*匣(密室・空間)にまつわる怪奇譚。
*とある廃墟のエレベーターの怪談。
*制限時間までに見付けられるのか。
*蜘蛛の絲に吊るされた個室の儀式。
*時として願望とは危険を伴うもの。
【:†四角い匣の怪奇・漆†:】
(とある廃墟にまつわる不思議な噂譚)
(その昇降機は異次元に通じるらしい)
夕焼けに揺れる陽炎の傍らで
その廃墟に逢魔ヶ刻が訪れる
訪れる人は皆紅い蝋燭を片手に
錆びたその場所を目指して歩く
物言わぬエレベーターの手前で
佇む人影はボタンに手を伸ばす
配列盤を決められた順番で押して
召喚の儀式をその術を違えぬ様に
時間が無いと焦りは禁物だ さぁ
存在しない筈の階のランプが灯る
◇
薄暗い個室に揺らめいた灯火
その下には名が刻まれている
赴いたなら腹を決めるしかない
自身の名が刻まれた蝋燭を探せ
個室に入って始まる秒針の鼓動
紅い蝋燭に火を灯すまでの制限
無数に聳える蝋燭から一を探して
延命の儀式をその術を遂げる為に
早くしないと次は我が身だ さぁ
最終局面対価はその恐怖こそ勝る
◇
長くて短い様々な天命の蝋燭
きっと此処は蜘蛛の絲の途中
極楽と地獄の狭間が現世ならば
こんな怪奇は日常茶飯事だろう
垣間見るのは希望か絶望か
閉じられた扉には口は無し
其処に在るのは善行か悪行か
その術を選び取れる儀式の業
夢か現か見えざる境界線の上で
吊るされる天命がまた一つ灯る
(とある廃墟にまつわる不思議な噂譚)
(その昇降機は蜘蛛の絲に吊るされて)
堕ちて来る魂を待ってイるノだソウナ…
*
続き>>>介錯的解釈文+あとがき。
*
はい。皆様どうもです♪
何気に今日で8月も終わりなんだなぁと感慨深く感じてました燈乃さんです←
…そう言えば。学生の頃って碌に夏休みの宿題を終わらせた試しが無かった様な…そんな壮絶な黒歴史がありました。今考えると本当に碌でもないですね…(滝汗)
はい。まぁ、それは置いておきまして。
今回は『匣にまつわる怪奇譚』の最終回こと第七弾になります。廃墟のエレベーターを『匣』に見立てて、異次元に繋がる風な何処か儀式めいた都市伝説を題材にしてみました。

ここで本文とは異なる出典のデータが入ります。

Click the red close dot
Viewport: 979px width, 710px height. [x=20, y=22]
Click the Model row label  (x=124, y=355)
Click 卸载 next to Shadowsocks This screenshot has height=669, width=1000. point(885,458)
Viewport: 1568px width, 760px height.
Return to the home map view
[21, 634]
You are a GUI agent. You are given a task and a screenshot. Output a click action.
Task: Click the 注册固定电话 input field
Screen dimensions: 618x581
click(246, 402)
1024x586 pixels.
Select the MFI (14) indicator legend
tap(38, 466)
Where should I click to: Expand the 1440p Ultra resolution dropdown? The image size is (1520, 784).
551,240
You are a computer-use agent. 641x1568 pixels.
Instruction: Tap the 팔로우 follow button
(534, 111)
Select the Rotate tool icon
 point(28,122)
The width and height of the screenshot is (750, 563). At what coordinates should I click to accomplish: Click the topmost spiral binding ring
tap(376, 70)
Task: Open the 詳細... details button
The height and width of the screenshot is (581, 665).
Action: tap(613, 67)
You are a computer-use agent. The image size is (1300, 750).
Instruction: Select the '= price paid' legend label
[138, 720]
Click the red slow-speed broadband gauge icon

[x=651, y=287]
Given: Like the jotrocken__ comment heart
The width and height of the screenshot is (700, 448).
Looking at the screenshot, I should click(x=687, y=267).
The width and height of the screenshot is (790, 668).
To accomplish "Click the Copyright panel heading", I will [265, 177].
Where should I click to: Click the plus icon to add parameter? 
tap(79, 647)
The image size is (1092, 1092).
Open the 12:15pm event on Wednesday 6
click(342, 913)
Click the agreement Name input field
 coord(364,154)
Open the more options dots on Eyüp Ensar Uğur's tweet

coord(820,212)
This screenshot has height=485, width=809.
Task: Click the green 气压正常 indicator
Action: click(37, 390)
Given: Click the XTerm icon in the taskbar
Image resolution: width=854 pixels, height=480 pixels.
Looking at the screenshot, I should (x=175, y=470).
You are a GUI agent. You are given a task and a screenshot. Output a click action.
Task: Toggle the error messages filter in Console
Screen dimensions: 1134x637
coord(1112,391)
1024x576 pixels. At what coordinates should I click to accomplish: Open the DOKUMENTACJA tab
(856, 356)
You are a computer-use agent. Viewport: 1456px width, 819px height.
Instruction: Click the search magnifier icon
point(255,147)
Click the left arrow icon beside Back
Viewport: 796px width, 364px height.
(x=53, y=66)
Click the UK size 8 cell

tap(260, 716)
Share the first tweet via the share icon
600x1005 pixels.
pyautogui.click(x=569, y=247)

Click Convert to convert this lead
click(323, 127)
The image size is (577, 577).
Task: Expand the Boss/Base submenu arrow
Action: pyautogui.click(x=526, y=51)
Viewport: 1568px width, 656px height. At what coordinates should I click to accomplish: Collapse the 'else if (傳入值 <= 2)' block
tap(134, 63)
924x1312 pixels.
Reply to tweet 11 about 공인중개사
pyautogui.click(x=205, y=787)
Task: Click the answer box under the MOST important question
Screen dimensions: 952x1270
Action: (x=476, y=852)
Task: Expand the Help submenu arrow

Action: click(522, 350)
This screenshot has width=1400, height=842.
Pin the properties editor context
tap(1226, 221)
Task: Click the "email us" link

ちなみに、元ネタは『World 4u_』でネット配信されていた『エレベーターと蝋燭』のお話をベースに、芥川さんの『蜘蛛の糸』の雰囲気を入れてみました。
ネット配信のページ自体が既に無い状態で、尚且つうっすらと覚えている内容を思い出しながら綴ってみたので…あまり自信は有りませんが、確か蝋燭を使った延命の儀式みたいなものだったんじゃないかと。
ただし、そこには制限時間があって、それを破ると異次元に連れて行かれてしまうと言う内容だったかと思います(ヲイ待て)
決まり事やルールが結構あった怪談でしたね。ネット配信では物語と言うよりも、方法を提示していた流れが強かった様な。
日本昔話にも『病気の肉親を助ける為に神様の世界に行って名前の書かれた蝋燭を〜』云々の話があるので、多分それと似たようなものだと思われます。
『蜘蛛の糸』の話をくっ付けてみたのは、お釈迦様が蜘蛛の糸で異空間をぶら下げて、人間界の人間の所業を観察していたら…それはかなりうすら寒いものがあって面白いだろうなと言う発想から来ています←
…はい。そんなこんなで。『匣にまつわる怪奇譚』はこれにて終幕になります。
おまけも一応考えてはいたんですが、後数時間で8月が終わってしまうので、今回のところはここまでで切ろうと思います。
機会があったら載せてみたいですね…。
と言うことで。七部に渡る『匣にまつわる〜』シリーズを最後まで読んで下さり、本当にありがとうございましたっ!!
9月からは…夢小説のリハビリをしようか迷ってます。お試し感覚で。後は送信ボックスに埋まってる創作文たちを、ちゃんと消化して載せて行きたいですね。